The modern day interpretation of the 1930s model forms part of the Longines Heritage collection and is a wonderful example of how designs from this period continue to have much eye-appeal.
The matt black dial has stealth-like tendencies. It does not shimmer and shine, and in this instance it provides a pleasing canvas on which to convey time. Breguet-style hour and minute hands impart information with seemly eloquence befitting an aristocrat attending a summer ball. There is no sense of industry but a charming expression of time that transcends any perfunctory offerings.
Roman numerals, in Breguet-style font, communicate the hours with tasteful decorum.
Adjacent 6 o’clock, a subdial is located.
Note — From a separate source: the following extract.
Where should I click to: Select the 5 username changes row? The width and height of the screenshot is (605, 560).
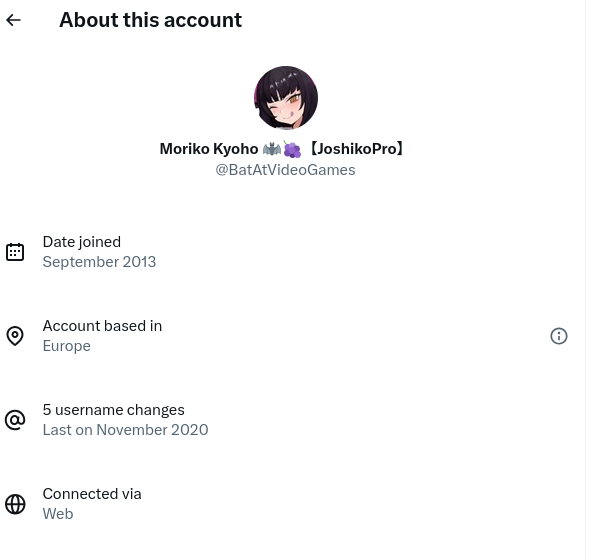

It displays subsidiary seconds and the date.
Beneath noon, a 30-minute chronograph counter features. The central chronograph seconds hand is beautifully executed with a comely counterweight. It is narrow in form and points to the minute rail and tachymeter scale with laser-like accuracy.
The first thing you will notice is that this watch is substantial in size, measuring 49.00 mm in diameter.
The watch may be large, but the crown, located at an imagined one o’clock (12 o’clock as indicated on the dial), does not gouge or chafe the skin. Moreover, the crown has a push piece at its centre, indicating this is a mono-push chronograph.
The stop watch function is started, stopped and reset all by pressing the one pusher. The knurled profile allows adjustment of the hour and minute hands. A small push piece, recessed within the caseband, allows the date to be adjusted with a ballpoint pen or similar.
On the caseband, the observant will note a small push piece on the easterly flank of the case, adjacent 3 o’clock as indicated on the dial. This releases the hunter caseback, allowing the wearer to open the lidded caseback to reveal an inner sapphire crystal which reveals a wonderful view of the movement within.
The Caliber L788, is a self-winding movement with a frequency of 28,800 vph (4Hz) and has a power reserve of 54 hours.A key aspect of the movement which I admire is the column wheel chronograph.
Often the preserve of more costly watches, this is ideally the way all chronographs should be, fully integrated.
Pilot’s watches were instruments worn by military pilots in the pursuit of their daily work. Some models would have had a triangular index at noon. Models created for the German military were often supplied with a hacking seconds.
There has been much written about watches fitted with a soft-iron core, to mitigate the influence of magnetic fields. All of these aspects were justified and purists will seek watches blessed with these details.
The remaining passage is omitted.